=== Text ===

This post is a revised version of an article originally published on Forbes by National Business Capital’s CEO, Joe Camberato. It was updated in September 2023 to include the most relevant data. To view the original article, click here.

 

When you have a new opportunity to pursue or challenge to solve in your small business, working capital or a credit card doesn’t always cut it. Sometimes, you need to tap into external funding sources in order to foot the bill. If your credit score doesn’t meet standard requirements, or you’re going through other financial challenges, then you may consider getting a HELOC to cover business expenses.

Rather than borrowing money against your business, a HELOC enables you to borrow against the value of your home. While this doesn’t put your business in a bind, and is accessible, it can complicate your personal financial well-being in unforeseen ways.

To keep your personal finances separated from your business, you shouldn’t take out a HELOC for small business expenses. Instead, consider other readily accessible financing options that enable you to borrow money quickly, at a lower cost, and without jeopardizing your home, like FinTech lending/alternative financing.

What Is a Home Equity Line of Credit (HELOC)?

===

Problem 1: Quote the passage of the HELOC article that begins with the words containing "Rather than borrowing" and ends with "FinTech lending/alternative financing.".
Problem 2: Print the records from their first line through the line containing "(x=562, y=21)", both ends included.
The HELOC article has no connection to the records that follow it.

=== Provided data ===

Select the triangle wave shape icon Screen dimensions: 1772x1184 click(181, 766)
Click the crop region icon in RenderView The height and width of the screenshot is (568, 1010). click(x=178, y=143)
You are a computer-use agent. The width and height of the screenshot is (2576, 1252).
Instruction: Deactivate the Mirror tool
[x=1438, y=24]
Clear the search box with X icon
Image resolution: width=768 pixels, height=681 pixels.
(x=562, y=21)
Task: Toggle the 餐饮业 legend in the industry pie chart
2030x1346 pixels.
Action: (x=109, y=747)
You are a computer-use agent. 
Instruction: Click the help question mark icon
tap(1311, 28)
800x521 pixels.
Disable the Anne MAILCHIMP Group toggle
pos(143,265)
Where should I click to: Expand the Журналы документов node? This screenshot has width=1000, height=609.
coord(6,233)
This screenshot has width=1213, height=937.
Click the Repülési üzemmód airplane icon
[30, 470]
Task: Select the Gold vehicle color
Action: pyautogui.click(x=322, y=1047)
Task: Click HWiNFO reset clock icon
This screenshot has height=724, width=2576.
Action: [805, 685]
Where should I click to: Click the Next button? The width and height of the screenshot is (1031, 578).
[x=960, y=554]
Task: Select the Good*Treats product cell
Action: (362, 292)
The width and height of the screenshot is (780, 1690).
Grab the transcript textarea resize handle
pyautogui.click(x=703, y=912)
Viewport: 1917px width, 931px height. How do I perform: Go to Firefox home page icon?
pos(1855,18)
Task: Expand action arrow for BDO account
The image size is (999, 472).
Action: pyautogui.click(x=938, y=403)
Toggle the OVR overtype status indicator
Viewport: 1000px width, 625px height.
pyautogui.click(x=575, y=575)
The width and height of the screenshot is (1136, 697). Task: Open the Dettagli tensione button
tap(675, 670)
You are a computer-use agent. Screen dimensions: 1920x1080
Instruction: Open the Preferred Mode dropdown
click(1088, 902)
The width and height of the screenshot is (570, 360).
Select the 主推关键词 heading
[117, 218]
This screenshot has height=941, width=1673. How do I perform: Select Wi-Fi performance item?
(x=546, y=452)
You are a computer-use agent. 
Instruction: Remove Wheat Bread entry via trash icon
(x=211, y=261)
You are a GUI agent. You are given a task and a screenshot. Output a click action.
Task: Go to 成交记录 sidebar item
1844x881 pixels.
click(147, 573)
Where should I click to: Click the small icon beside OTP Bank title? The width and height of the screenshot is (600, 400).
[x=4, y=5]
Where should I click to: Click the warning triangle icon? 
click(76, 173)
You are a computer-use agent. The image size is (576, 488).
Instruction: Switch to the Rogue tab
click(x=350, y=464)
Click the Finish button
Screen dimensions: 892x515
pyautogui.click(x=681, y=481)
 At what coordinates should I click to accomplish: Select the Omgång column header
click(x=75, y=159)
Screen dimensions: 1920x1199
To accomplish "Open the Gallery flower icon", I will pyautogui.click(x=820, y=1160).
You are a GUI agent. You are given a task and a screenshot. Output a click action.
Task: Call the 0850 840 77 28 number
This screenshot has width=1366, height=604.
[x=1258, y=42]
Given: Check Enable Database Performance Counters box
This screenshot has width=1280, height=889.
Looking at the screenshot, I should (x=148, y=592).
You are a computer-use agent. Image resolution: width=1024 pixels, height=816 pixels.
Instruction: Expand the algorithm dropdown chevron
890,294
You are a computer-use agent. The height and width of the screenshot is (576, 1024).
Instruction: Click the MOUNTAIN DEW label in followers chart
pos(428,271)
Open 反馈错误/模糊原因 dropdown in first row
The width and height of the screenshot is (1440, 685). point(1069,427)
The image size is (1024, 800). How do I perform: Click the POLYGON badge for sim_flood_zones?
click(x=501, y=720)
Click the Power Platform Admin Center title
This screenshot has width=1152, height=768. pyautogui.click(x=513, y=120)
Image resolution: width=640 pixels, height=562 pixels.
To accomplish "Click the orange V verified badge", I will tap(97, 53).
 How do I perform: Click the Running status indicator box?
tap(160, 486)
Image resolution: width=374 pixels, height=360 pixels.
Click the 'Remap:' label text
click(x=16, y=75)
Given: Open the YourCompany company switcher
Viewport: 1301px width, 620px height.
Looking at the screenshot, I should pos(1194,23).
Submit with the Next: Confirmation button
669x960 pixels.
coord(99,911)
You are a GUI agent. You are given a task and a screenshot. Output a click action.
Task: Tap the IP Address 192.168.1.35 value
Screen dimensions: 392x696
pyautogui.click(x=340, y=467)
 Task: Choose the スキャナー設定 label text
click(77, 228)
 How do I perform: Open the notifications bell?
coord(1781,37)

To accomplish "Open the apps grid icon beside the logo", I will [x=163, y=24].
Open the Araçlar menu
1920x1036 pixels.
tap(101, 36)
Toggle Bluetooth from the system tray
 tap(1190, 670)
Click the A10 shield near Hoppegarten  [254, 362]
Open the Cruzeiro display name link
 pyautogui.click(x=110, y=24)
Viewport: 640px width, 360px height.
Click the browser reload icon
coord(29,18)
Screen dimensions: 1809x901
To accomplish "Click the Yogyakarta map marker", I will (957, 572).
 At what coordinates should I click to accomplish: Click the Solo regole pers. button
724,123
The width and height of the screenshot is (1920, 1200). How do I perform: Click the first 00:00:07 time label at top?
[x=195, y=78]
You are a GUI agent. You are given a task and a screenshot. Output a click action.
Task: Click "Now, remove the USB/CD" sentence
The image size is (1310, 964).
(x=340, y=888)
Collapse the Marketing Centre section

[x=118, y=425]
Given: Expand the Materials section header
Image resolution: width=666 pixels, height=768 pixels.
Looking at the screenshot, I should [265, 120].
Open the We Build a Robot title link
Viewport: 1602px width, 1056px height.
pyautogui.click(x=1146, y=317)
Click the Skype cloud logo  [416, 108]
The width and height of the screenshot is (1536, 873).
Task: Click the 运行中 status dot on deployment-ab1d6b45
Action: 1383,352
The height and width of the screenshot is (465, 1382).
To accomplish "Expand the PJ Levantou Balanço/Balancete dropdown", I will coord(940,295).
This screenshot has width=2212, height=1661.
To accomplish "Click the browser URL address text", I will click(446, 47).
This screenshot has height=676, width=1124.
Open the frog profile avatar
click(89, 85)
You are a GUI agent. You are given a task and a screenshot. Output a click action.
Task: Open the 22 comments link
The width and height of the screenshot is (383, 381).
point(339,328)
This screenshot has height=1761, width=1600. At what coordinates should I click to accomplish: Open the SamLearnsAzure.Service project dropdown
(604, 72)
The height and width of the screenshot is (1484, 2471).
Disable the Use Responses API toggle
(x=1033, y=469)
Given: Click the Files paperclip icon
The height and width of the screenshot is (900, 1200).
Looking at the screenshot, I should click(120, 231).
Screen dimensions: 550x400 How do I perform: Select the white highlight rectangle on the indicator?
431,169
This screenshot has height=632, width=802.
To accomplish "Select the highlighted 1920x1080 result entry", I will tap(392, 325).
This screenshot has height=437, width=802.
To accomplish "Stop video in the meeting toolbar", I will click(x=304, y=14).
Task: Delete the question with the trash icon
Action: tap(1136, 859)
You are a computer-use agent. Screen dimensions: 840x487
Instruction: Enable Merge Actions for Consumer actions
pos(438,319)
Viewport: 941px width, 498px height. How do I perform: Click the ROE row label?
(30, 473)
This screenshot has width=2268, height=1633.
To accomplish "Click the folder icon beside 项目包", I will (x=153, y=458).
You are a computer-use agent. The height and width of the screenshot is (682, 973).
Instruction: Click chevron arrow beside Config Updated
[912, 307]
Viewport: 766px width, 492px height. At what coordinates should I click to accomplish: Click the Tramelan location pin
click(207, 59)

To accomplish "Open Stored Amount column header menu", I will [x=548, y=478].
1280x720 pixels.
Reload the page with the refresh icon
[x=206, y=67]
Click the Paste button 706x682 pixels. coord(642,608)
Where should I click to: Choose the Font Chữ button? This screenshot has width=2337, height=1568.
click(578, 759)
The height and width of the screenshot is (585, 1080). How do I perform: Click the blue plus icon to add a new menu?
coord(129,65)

===

Exercise answer 1:
Rather than borrowing money against your business, a HELOC enables you to borrow against the value of your home. While this doesn’t put your business in a bind, and is accessible, it can complicate your personal financial well-being in unforeseen ways.

To keep your personal finances separated from your business, you shouldn’t take out a HELOC for small business expenses. Instead, consider other readily accessible financing options that enable you to borrow money quickly, at a lower cost, and without jeopardizing your home, like FinTech lending/alternative financing.

Exercise answer 2:
Select the triangle wave shape icon Screen dimensions: 1772x1184 click(181, 766)
Click the crop region icon in RenderView The height and width of the screenshot is (568, 1010). click(x=178, y=143)
You are a computer-use agent. The width and height of the screenshot is (2576, 1252).
Instruction: Deactivate the Mirror tool
[x=1438, y=24]
Clear the search box with X icon
Image resolution: width=768 pixels, height=681 pixels.
(x=562, y=21)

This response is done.